Check every line of the data and copy the ones where "agent" appears.

-=-=-

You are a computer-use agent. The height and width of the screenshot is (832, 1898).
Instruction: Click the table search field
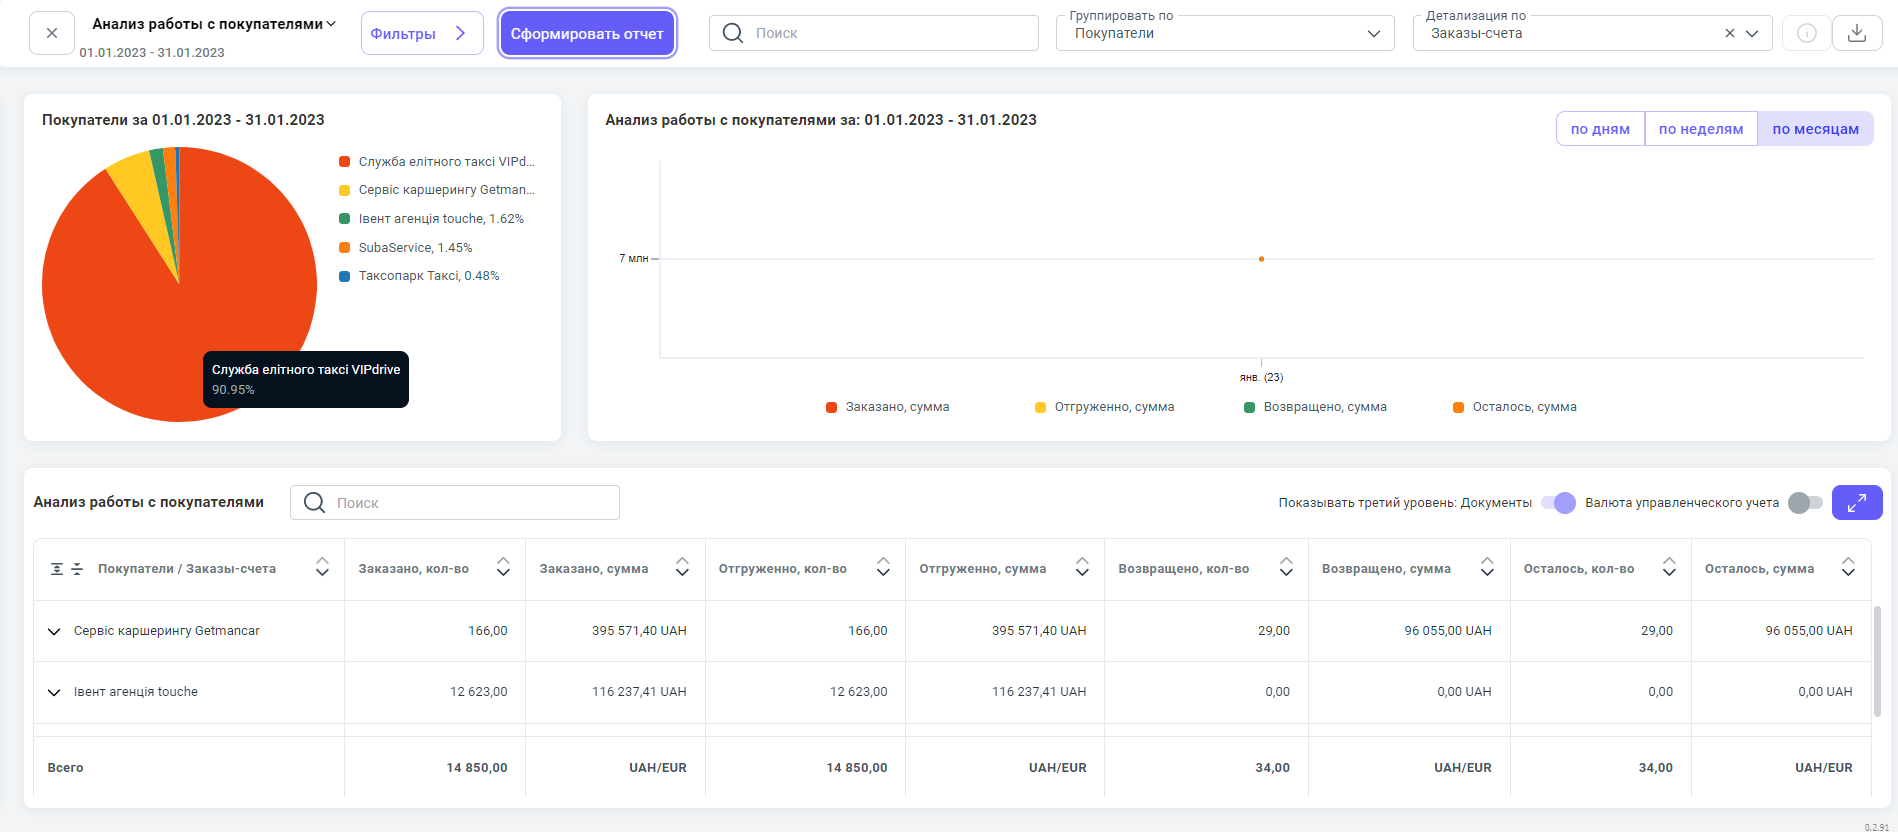click(x=470, y=503)
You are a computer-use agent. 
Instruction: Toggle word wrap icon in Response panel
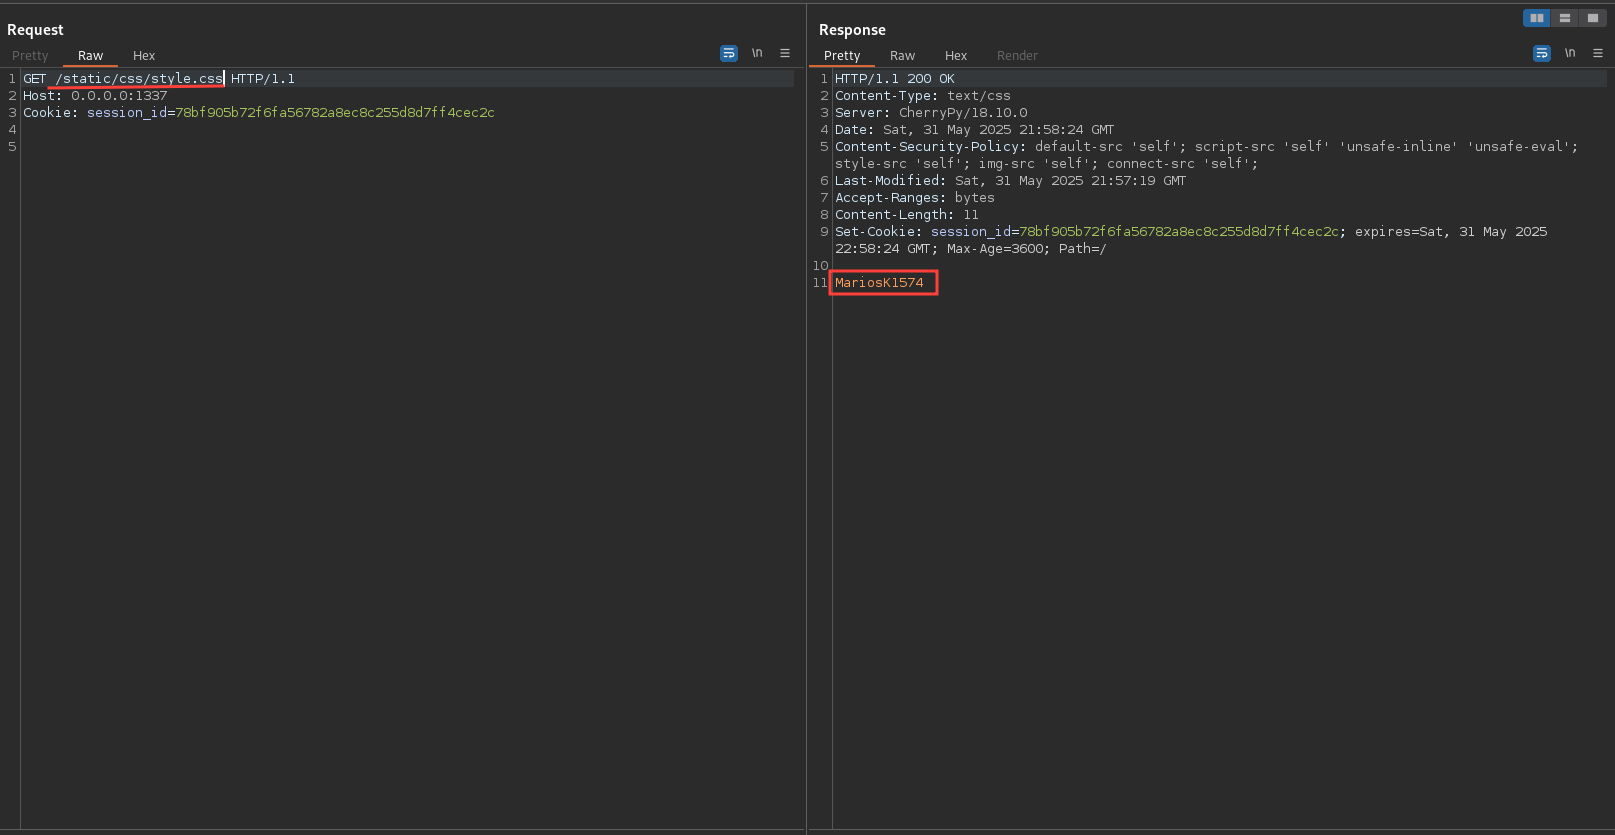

-=-=-

#### Response for this exercise
You are a computer-use agent. The height and width of the screenshot is (832, 1898).
You are a computer-use agent. 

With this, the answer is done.